Publishers Are Restricting Internet Archive, Access Attempting to Avoid A.I. Scraping ⇥ niemanlab.org

Andrew Deck and Hanaa’ Tameez, NiemanLab:

“A lot of these AI businesses are looking for readily available, structured databases of content,” he [the Guardian’s Robert Hahn] said. “The Internet Archive’s API would have been an obvious place to plug their own machines into and suck out the IP.” (He admits the Wayback Machine itself is “less risky,” since the data is not as well-structured.)

As news publishers try to safeguard their contents from AI companies, the Internet Archive is also getting caught in the crosshairs. The Financial Times, for example, blocks any bot that tries to scrape its paywalled content, including bots from OpenAI, Anthropic, Perplexity, and the Internet Archive. The majority of FT stories are paywalled, according to director of global public policy and platform strategy Matt Rogerson. As a result, usually only unpaywalled FT stories appear in the Wayback Machine because those are meant to be available to the wider public anyway.

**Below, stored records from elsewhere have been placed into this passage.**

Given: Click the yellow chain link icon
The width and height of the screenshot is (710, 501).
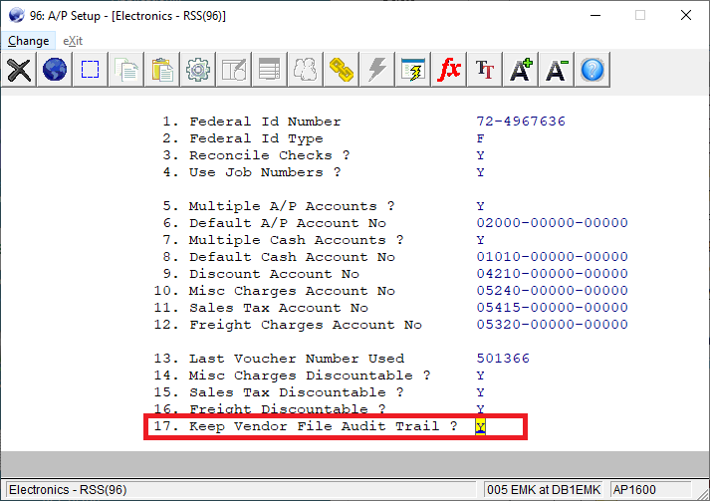Looking at the screenshot, I should [342, 70].
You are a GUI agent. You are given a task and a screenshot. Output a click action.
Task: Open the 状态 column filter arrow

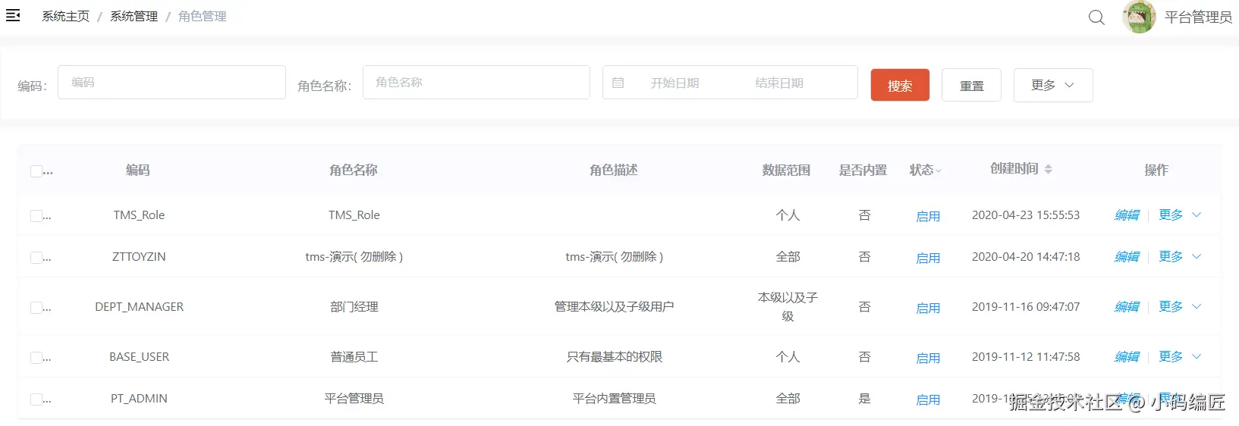939,171
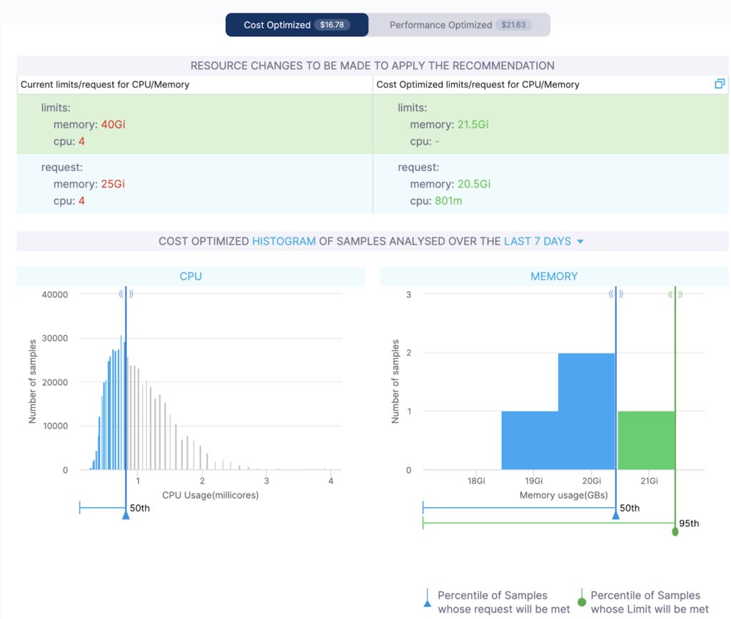Click the blue triangle legend icon for request

428,598
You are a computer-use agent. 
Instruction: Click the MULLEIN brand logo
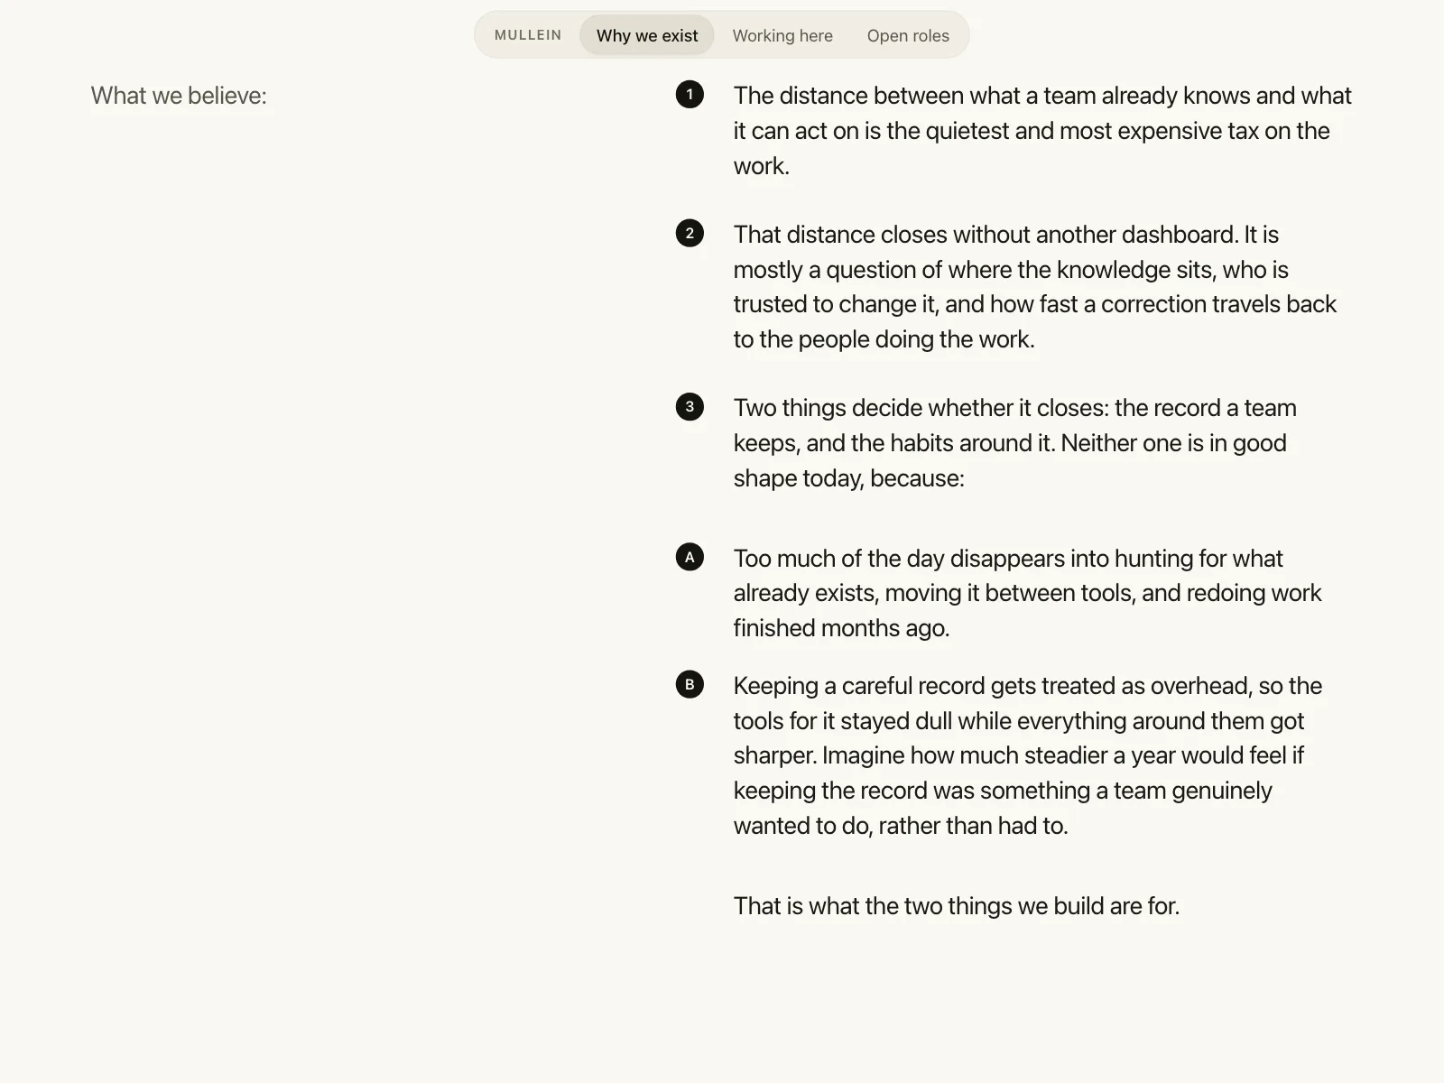pos(528,35)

Hahn may find the Wayback Machine “less risky” than the official API, but that was the reason Reddit cited when it blocked the Internet Archive last year. I feared this likely outcome. Publishers’ understandable desire to control the use of their work is going to make the Internet Archive less useful because neither A.I. scrapers nor the Internet Archive matches the robots.txt rules at the original domain with their policies on archival websites.